Categorization accuracy for models created by three DNNs (CaffeNet, VGG-19, and GoggLeNet) for three types of images (color, grayscaled, silhouette). For each type, mean human performance is indicated by a gray horizontal line, with the gray surrounding band depicting 95% confidence intervals. Error bars (vertical black lines) depict 95% confidence intervals. (credit: J. Kubilius et al./PLoS Comput Biol)

The researchers found that when trained for generic object recognition from natural photographs, several different DNNs developed visual representations that relate closely to human perceptual shape judgments, even though they were never explicitly trained for shape processing.

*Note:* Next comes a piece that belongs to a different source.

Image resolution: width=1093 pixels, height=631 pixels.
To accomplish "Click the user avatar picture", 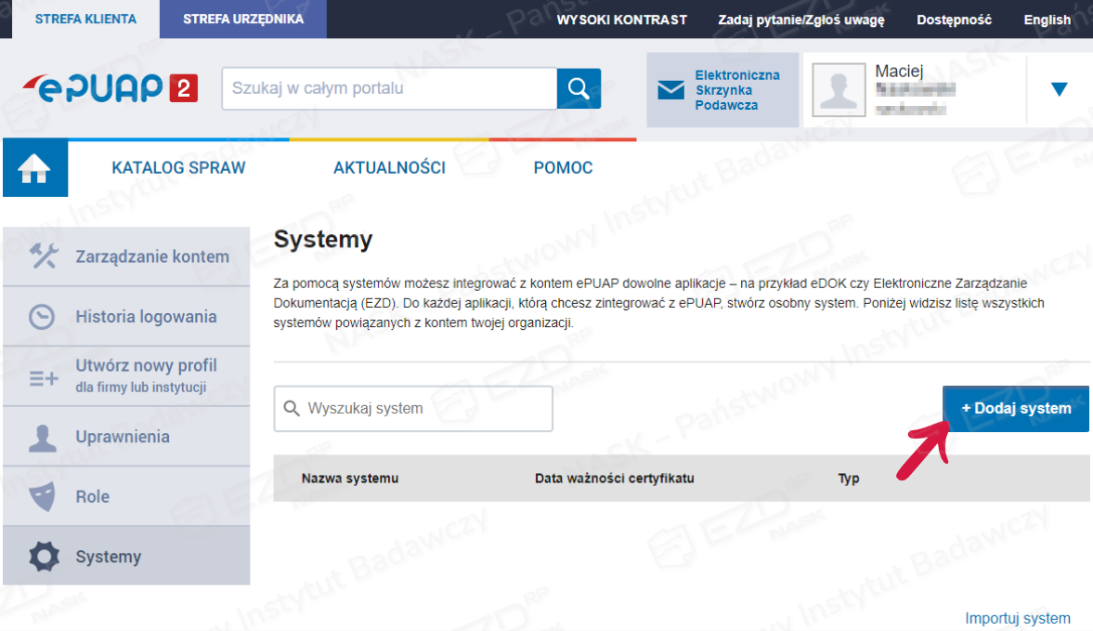I will click(840, 90).
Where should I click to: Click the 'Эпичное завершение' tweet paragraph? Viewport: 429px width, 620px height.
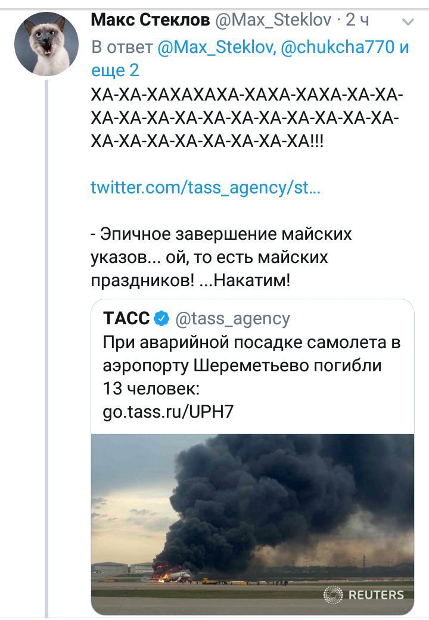(x=221, y=256)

However, “We’re not there just yet,” say the researchers. “Even if machines will at some point be equipped with a visual system as powerful as ours, self-driving cars would still make occasional mistakes —- although, unlike human drivers, they wouldn’t be distracted because they’re tired or busy texting. However, even in those rare instances when self-driving cars would err, their decisions would be at least as reasonable as ours.”


Abstract of Deep Neural Networks as a Computational Model for Human Shape Sensitivity

Theories of object recognition agree that shape is of primordial importance, but there is no consensus about how shape might be represented, and so far attempts to implement a model of shape perception that would work with realistic stimuli have largely failed. Recent studies suggest that state-of-the-art convolutional ‘deep’ neural networks (DNNs) capture important aspects of human object perception. We hypothesized that these successes might be partially related to a human-like representation of object shape. Here we demonstrate that sensitivity for shape features, characteristic to human and primate vision, emerges in DNNs when trained for generic object recognition from natural photographs. We show that these models explain human shape judgments for several benchmark behavioral and neural stimulus sets on which earlier models mostly failed. In particular, although never explicitly trained for such stimuli, DNNs develop acute sensitivity to minute variations in shape and to non-accidental properties that have long been implicated to form the basis for object recognition. Even more strikingly, when tested with a challenging stimulus set in which shape and category membership are dissociated, the most complex model architectures capture human shape sensitivity as well as some aspects of the category structure that emerges from human judgments. As a whole, these results indicate that convolutional neural networks not only learn physically correct representations of object categories but also develop perceptually accurate representational spaces of shapes. An even more complete model of human object representations might be in sight by training deep architectures for multiple tasks, which is so characteristic in human development.